O tema merece destaque, tendo em vista que as PDPs estão no centro das discussões sobre as políticas públicas de acesso a medicamentos prioritários e de desenvolvimento da indústria nacional. Ademais, as PDPs envolvem relevante interesse econômico público e privado ao definirem os atores que terão acesso ao mercado público de medicamentos considerados prioritários ao Sistema Único de Saúde (SUS) por um prazo de dez anos. Os investimentos em PDPs para 2015 são estimados em R$ 20 bilhões[1].

Mas o que seriam as PDPs?

Elas são um mecanismo jurídico de celebração de parcerias para transferência de tecnologia detida por empresas farmacêuticas privadas para laboratórios públicos e que funcionam como elemento de fomento do Complexo Econômico e Industrial da Saúde (“CEIS”)[2].

Por meio das PDPs, os laboratórios públicos absorvem a tecnologia transferida por entes privados, para, futuramente, fabricar e fornecer medicamentos prioritários para o setor público. Contudo, até que se concretize a transferência de tecnologia — que demanda certa maturação e absorção de “know-how” — o laboratório público compra o produto fabricado pela empresa privada, garantindo-se o abastecimento do medicamento ao SUS.

Em 2011, o CEIS foi incorporado pelo Decreto 7.540/2011 no Plano Brasil Maior — o que indica que o CEIS é uma política de governo para promoção da saúde e do desenvolvimento.

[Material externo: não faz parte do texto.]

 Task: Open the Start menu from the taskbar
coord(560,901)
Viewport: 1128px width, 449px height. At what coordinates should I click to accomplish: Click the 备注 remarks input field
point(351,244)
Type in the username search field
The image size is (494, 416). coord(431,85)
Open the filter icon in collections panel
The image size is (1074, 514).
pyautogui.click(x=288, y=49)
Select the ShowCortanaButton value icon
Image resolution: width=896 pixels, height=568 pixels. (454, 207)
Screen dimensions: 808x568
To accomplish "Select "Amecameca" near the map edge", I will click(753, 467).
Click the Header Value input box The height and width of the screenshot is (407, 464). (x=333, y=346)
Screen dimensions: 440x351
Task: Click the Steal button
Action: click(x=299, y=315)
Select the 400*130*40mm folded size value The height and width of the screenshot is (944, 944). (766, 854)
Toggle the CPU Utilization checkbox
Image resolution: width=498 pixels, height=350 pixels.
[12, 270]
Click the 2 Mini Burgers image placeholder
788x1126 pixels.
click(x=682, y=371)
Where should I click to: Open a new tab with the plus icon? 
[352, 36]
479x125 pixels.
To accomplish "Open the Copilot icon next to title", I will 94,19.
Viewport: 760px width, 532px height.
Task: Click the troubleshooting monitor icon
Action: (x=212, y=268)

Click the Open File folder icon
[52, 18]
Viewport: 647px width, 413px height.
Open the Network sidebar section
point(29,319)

O artigo 196 da Constituição Federal[3] prevê o direito fundamental à saúde e determina que o Estado deve garantir o acesso universal e igualitário a ações e serviços de saúde por meio de políticas sociais e econômicas. Nesse sentido, o Supremo Tribunal Federal já entendeu que o direito fundamental à saúde determina um dever do Estado, conforme transcrição abaixo do voto condutor da decisão proferida no Recurso Extraordinário 393.175:

“O direito público subjetivo à saúde representa prerrogativa jurídica indisponível assegurada à generalidade das pessoas pela própria Constituição da República (art. 196). A interpretação da norma programática não pode transformá-la em promessa constitucional inconsequente. O caráter programático da regra inscrita no art. 196 da Carta Política – que tem por destinatários todos os entes políticos que compõem, no plano institucional, a organização federativa do Estado brasileiro – não pode converter-se em promessa constitucional inconsequente, sob pena de o Poder Público, fraudando justas expectativas nele depositadas pela coletividade, substituir, de maneira ilegítima, o cumprimento de seu impostergável dever, por um gesto irresponsável de infidelidade governamental ao que determina a própria Lei Fundamental do Estado”[4].

Ademais, o artigo 218 da CF[5] prevê o dever do Estado de incentivar a ciência e a tecnologia no país. E como o desenvolvimento tecnológico pode ser entendido como espécie do gênero “desenvolvimento nacional”, ele é parte do conteúdo dos objetivos fundamentais da república, conforme previsto no artigo 3º, inciso II da CF[6].

Os artigos 196 e 218 da CF, que estabelecem o direito fundamental à saúde e o mandamento de fomento ao desenvolvimento tecnológico, criam, de um lado, deveres positivos e prestacionais para a Administração Pública, e, de outro lado, direitos subjetivos para os administrados.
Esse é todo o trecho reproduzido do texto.